──────── Text under study ────────
The powerful statewide business lobby Wisconsin Manufacturers & Commerce, (WMC), likes the Assembly's 'Mine-Wherever-You-Want' bill because it loosens regulatory procedures, eliminates public input and eases protections for land and waterways - - what we generally call "the environment" - - to serve private interests
The bill could pass the Assembly later this month, with the Senate and Gov. Walker waiting compliantly in the wings.
Yet with everything going its way - -its sister organization in Milwaukee just told its members that 2011 had been the best year since Genesis - - the WMC is irked. Why so unhappy?
Seems that the Journal Sentinel editorial board had the temerity a few days ago to object to the bill's more preposterously anti-democratic, selfish and imperious provisions, as well as its sloppily-scheduled hearing - - and suggest it be land-filled.
Give the paper credit. It may have endorsed Scott Walker for Governor, but people who have read the bill see right through it, and that includes the paper's editorial writers, who said on December 17th it was:
...a travesty of legislation that will significantly weaken environmental protections and reduce citizen participation in the permitting process. It's almost as if children had replaced Republican legislators and had dared each other to see just how outrageous they could make this bill.Even the word "cowardice" was used to describe the bill's mystery originators, as no legislator had the you-know-whats to sign it as a sponsor.
────────
What you need to do:
• A. Can you shorten the paragraph of the piece on the Wisconsin mining bill that begins "The powerful statewide business lobby" and keep its main facts?
• B. Write a continuation of the piece on the Wisconsin mining bill, starting after its final sentence.
Nothing in the material is needed for what follows.
──────── Data extracts ────────
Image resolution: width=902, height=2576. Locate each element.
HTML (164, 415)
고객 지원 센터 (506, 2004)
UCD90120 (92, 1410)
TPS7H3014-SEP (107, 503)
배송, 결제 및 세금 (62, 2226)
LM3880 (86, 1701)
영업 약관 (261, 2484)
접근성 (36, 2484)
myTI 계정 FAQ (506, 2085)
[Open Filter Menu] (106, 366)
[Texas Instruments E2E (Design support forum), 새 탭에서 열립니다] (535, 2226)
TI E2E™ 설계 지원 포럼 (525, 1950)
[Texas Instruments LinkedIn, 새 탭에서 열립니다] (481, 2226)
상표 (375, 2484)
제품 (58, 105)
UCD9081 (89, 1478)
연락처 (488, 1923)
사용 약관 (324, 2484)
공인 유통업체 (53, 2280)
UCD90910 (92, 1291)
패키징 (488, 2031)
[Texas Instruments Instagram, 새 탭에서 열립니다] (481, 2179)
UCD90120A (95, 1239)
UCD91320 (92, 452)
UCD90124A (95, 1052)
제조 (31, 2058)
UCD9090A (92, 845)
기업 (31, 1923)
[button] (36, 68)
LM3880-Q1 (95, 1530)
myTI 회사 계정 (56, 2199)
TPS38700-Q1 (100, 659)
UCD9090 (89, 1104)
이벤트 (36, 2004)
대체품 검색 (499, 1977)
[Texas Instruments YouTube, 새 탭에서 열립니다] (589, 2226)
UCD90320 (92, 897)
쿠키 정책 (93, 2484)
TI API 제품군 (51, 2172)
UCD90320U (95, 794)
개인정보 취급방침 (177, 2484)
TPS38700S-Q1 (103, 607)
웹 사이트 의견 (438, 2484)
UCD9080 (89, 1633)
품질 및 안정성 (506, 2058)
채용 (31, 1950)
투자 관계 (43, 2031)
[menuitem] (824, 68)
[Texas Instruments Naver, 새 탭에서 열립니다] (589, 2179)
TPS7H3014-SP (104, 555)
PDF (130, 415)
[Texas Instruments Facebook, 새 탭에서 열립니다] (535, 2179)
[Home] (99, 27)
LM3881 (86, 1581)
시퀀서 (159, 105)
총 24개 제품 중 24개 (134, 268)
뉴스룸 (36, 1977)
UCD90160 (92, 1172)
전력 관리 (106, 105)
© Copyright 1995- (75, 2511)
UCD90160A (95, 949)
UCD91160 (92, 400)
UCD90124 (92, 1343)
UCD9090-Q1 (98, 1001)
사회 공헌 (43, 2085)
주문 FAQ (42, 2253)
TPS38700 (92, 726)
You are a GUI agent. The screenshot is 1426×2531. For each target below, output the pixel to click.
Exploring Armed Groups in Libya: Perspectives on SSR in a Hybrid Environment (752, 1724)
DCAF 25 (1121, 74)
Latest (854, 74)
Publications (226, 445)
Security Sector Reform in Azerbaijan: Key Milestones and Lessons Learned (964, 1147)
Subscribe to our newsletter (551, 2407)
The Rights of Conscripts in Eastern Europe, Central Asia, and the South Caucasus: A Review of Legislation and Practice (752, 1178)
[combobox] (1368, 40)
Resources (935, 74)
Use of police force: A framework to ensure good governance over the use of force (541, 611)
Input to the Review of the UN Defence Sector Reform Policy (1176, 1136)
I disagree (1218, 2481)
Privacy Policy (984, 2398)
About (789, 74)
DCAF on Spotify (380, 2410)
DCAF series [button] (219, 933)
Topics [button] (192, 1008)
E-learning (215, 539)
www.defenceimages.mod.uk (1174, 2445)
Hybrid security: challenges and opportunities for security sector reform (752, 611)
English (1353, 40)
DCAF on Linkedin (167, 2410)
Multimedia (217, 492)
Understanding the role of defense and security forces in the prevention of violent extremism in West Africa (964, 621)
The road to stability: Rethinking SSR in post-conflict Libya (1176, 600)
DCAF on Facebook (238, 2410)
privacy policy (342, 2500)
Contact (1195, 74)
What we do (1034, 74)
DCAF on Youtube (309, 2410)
────────
Responses by task:
• A. Wisconsin Manufacturers & Commerce (WMC), a powerful statewide business lobby, backs the Assembly's 'Mine-Wherever-You-Want' bill. It does so because the bill loosens regulatory procedures, eliminates public input and weakens protections for land and waterways to serve private interests.

• B.
So the WMC, fearing any delay to the year-long (and perhaps soon-to-end) Walker/Fitzgerald brothers' juggernaut, and being unaccustomed these days to criticism longer than what fits on a State Capitol picket sign, felt it needed to rip the paper.
It even trotted out a sophomoric imitation of PolitiFact - - "False Statement: Reality Check" - - in a huffy, crocodile-tear stained letter to legislators about the editorial (you find the full text in a pdf link at the WMC "statement," cited here):
While we expect environmental groups to engage in this level of hyperbole, it is unfortunate that a newspaper failed to substantiate their claims before using them in an editorial.And the paper calmly held its ground, repeating that the Assembly bill should be dumped:
In order to further a factual and honest debate about this legislation, we have taken the time to refute the false statements from the Journal Sentinel’s editorial...
On Sunday, we published an editorial critical of a new iron mining bill proposed in the Wisconsin Legislature. We stand by that view.I'd posted several commentaries on the bill - - here's one - - and it's great that the environment and open government with people participating are getting much needed help from the paper in this fight.
The editorial stressed that an iron mine would provide needed jobs and a stronger economy, especially in northern Wisconsin, and that streamlining the current permitting process makes sense, as long as there is no significant damage to rules and laws governing environmental protection.
But the proposed legislation simply goes too far in weakening those protections and in lessening the opportunities for citizen input. In our reading of the bill, it loosens protections to the point that political pressure could come to bear on the state Department of Natural Resources to ensure that a mine gets built.
As we concluded in the editorial, Wisconsin needs this mine; it does not need this legislation. Our view on this hasn't changed.
The WMC has blundered badly here.
On my ineptitude scale, this is definitely level five - - past wobble, stumble, knee-scrape and even pratfall to meltdown.
One last thing: the WMC's gratuitous line, "While we expect environmental groups to engage in this level of hyperbole..." misses the essential point it has long-overlooked while carrying water for special intersts from mining companies to road-builders:
In Wisconsin, the environment is the economy.